0 siblings, 8 replies; 14+ messages in thread
From: Sam Vilain @ 2009-06-04 14:18 UTC (permalink / raw)
To: git
Cc: Nick Edelen, Shawn O. Pearce, Johannes Schindelin,
Andreas Ericsson, Christian Couder, Jeff King
This patch series describes the structure of the object list cache
on-disk format. It is built successively from a very simple design -
just an object list - to a version that allows for as many rev-list
operations to be accelerated as possible, and potentially immediate
startup of full clone operations in the common case; ie skipping the
"Counting Objects" and "Compressing Objects" phase once a matching
index is found.
The plan will be to implement each step incrementally, with a test-*.c
file along the way which tests the API provided by the revision cache
API. While the revision cache format will change along the way, this
will not require an index format deprecation cycle, as integration with
the rest of git will not happen until the format is settled.

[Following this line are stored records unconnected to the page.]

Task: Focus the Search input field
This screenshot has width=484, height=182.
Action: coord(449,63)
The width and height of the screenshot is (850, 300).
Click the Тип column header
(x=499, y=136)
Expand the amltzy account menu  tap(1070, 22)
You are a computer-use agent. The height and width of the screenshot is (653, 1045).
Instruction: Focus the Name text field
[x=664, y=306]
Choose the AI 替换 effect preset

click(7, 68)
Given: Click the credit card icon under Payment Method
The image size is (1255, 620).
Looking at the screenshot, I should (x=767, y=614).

The plan is to aim for one of these API milestones completed per week.
When complete, each commit will contain tests for the level of cache
that it delivers. Later milestones include joining the dots -
integrating with the 'rev-list' machinery and most importantly,
'pack-objects'.
Errata: the 'object list' and 'contents hash' will probably be
re-worked to keep a separate SHA-1 and topological index list, to
re-use existing fan-out code. This will be incorporated into the next
version.
Sam Vilain (7):
revision-cache: define revision cache as simple list of revisions
rev-cache: add on-disk format for fast reachability lookup
rev-cache: add 'end' objects for caching 'uninteresting' lookups
rev-cache: allow multiple 'start' objects per index
revision cache: maps of 'new' objects
revision cache: allow foreign 'start' commits
revision cache: be even stricter with sort order
Documentation/technical/revision-cache.txt | 416 ++++++++++++++++++++++++++++
1 files changed, 416 insertions(+), 0 deletions(-)

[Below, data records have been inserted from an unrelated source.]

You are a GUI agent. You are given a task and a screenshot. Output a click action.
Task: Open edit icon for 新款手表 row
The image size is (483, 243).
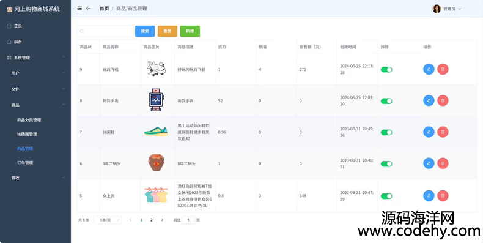pos(429,100)
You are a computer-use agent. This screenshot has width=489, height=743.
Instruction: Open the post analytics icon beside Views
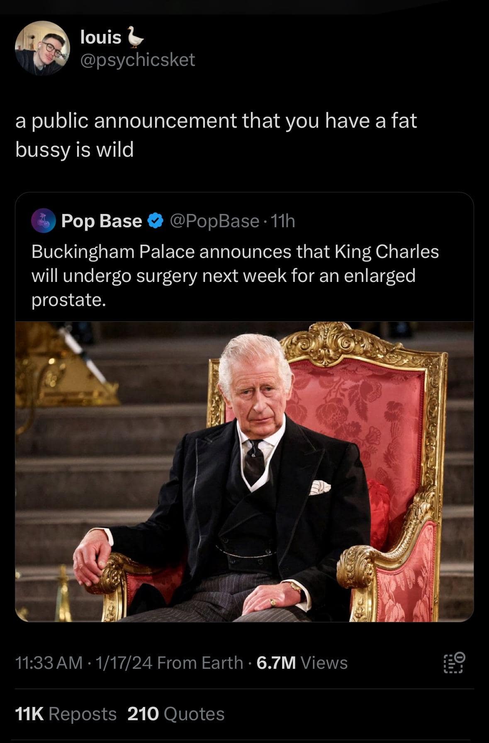tap(454, 663)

create mode 100644 Documentation/technical/revision-cache.txt
^ permalink raw reply [flat|nested] 14+ messages in thread
* Re: [PATCH 0/7] [GSoC2009] Revision cache / git-daemon caching plan
2009-06-04 14:18 [PATCH 0/7] [GSoC2009] Revision cache / git-daemon caching plan Sam Vilain
` (6 preceding siblings ...)
2009-06-04 14:05 ` [PATCH 6/7] revision cache: allow foreign 'start' commits Sam Vilain
@ 2009-06-05 16:56 ` Jakub Narebski
2009-06-05 20:58 ` Nicolas Pitre
2009-06-07 4:01 ` Sam Vilain
7 siblings, 2 replies; 14+ messages in thread
From: Jakub Narebski @ 2009-06-05 16:56 UTC (permalink / raw)
To: Sam Vilain
Cc: git, Nick Edelen, Shawn O. Pearce, Johannes Schindelin,
Andreas Ericsson, Christian Couder, Jeff King
Sam Vilain <sam@vilain.net> writes:
> This patch series describes the structure of the object list cache
> on-disk format. It is built successively from a very simple design -
> just an object list - to a version that allows for as many rev-list
> operations to be accelerated as possible, and potentially immediate
> startup of full clone operations in the common case; ie skipping the
> "Counting Objects" and "Compressing Objects" phase once a matching
> index is found.
>
> The plan will be to implement each step incrementally, with a test-*.c
> file along the way which tests the API provided by the revision cache
> API. While the revision cache format will change along the way, this
> will not require an index format deprecation cycle, as integration with
> the rest of git will not happen until the format is settled.
>
> The plan is to aim for one of these API milestones completed per week.
> When complete, each commit will contain tests for the level of cache
> that it delivers. Later milestones include joining the dots -
> integrating with the 'rev-list' machinery and most importantly,
> 'pack-objects'.
I like this sharing not only completed code, but plans, designs (and
status reports) with Git Development Community (i.e. git mailing
list). I like this very much.
I'd like to ask if there any results of profiling git server
(git-daemon) code: how much is spend on object enumeration this GSoC
project tries to make faster by the means of caching?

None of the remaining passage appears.